The one thing that continued to bother me throughout the weeks leading up to the Super Bowl, and continues to bother me today, is that my team, the Giants, should have won back-to-back Super Bowls last night. They should have bounced the Philadelphia Eagles from the playoffs, they should have cleaned out the Cardinals, and they should have dominated the Steelers to go two in a row. But should haves have little place in the professional sports world. We all know this.
And yet I still can't eliminate this "should have" scenario from my overworked, underfed brain. There's no doubt that the bottom line is the final score. Let's face it; if "should have" has any place in the game of football, the Giants would have gone home losers last year. Again, I'm conscious of this ironic dichotomy, and I'm fessin' up. But it still doesn't change the fact that the Giants bounced themselves out of contention for another title.

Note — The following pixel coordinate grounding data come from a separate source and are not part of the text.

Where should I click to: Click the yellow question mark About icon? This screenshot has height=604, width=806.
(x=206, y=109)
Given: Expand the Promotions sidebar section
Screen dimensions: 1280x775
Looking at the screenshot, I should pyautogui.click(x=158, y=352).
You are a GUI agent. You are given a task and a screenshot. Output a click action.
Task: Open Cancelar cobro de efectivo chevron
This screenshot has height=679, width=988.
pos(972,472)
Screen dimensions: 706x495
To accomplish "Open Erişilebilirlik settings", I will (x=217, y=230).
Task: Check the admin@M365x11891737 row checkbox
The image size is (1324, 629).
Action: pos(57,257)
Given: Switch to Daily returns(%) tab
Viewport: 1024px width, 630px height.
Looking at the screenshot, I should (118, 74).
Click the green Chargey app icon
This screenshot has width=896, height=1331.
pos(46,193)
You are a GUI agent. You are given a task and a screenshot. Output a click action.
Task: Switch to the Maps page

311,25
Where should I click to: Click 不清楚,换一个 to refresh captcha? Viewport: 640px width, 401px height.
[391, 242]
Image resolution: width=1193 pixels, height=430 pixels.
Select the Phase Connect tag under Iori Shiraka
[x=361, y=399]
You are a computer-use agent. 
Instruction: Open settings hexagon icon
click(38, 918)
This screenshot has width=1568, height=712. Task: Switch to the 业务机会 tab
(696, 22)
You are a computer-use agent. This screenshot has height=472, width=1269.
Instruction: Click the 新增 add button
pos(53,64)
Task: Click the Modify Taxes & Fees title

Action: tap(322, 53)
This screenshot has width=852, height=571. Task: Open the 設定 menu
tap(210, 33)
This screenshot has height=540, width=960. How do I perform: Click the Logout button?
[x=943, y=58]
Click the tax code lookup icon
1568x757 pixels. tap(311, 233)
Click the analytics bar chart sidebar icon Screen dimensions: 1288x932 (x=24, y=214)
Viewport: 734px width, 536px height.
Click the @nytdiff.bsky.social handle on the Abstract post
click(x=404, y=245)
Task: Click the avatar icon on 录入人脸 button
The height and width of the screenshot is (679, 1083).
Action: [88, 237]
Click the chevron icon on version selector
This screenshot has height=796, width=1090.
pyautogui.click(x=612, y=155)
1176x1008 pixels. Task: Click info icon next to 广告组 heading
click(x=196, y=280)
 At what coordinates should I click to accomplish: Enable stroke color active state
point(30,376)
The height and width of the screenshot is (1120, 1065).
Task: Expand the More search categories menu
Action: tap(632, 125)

So in essence, none of this really mattered to me. The game itself was sort of a passing amusement; half of the time we shuffled between the Puppy Bowl on Animal Planet and a variety of other quasi-useful programming. All told, I would have preferred watching Pulp Fiction or Reservoir Dogs or another film I've not seen in awhile. Put another way, in a year from now, I'll still remember every line to Pulp Fiction, but I won't remember anything about last night's game.
In essence, then, the real reason why I sort of watched the game was for the commercials...except most of them were uninteresting and didn't hold my attention. For millions of dollars a piece, it's sort of sad to say that either a) the commercials were pretty lame this year; and/or b) that my attention span couldn't or didn't stay with a thirty-second spot selling Pepsi or Fedex or female incontinence-necessitated undergarments. I did notice Pepsi spent an inordinate number of minutes on the between-the-whistles entertainment, but they could have sent Jenna Jameson to my house to make sure we were focused on the task at hand and I'd still never buy one of their products.
So that, essentially, leaves the half-time show featuring Bruce Springsteen as the real high point of the evening, other than the company and this bitchin' chipotle dip I prepped. I'm not the biggest of Bruce Springsteen fans, mind you, but I've seen him a few times live and scored a bunch of his albums. His stuff isn't at the top of my Desert Island collection -- maybe a song or two, maybe -- but I could say I'm a more than passive fan. And I thought he and the E Street Band did a great job entertaining a bunch of people who could give a shit about the fact they'd just blown $5000 or more for a ticket to a lame-ass Super Bowl. It always amazes me how they pipe in a bunch of fans that don't belong at a football game to cheer for the half-time entertainment. The worst in recent memory, of course, is the coupling of Britney Spears and Aerosmith; last night was, in recent memory, one of the best.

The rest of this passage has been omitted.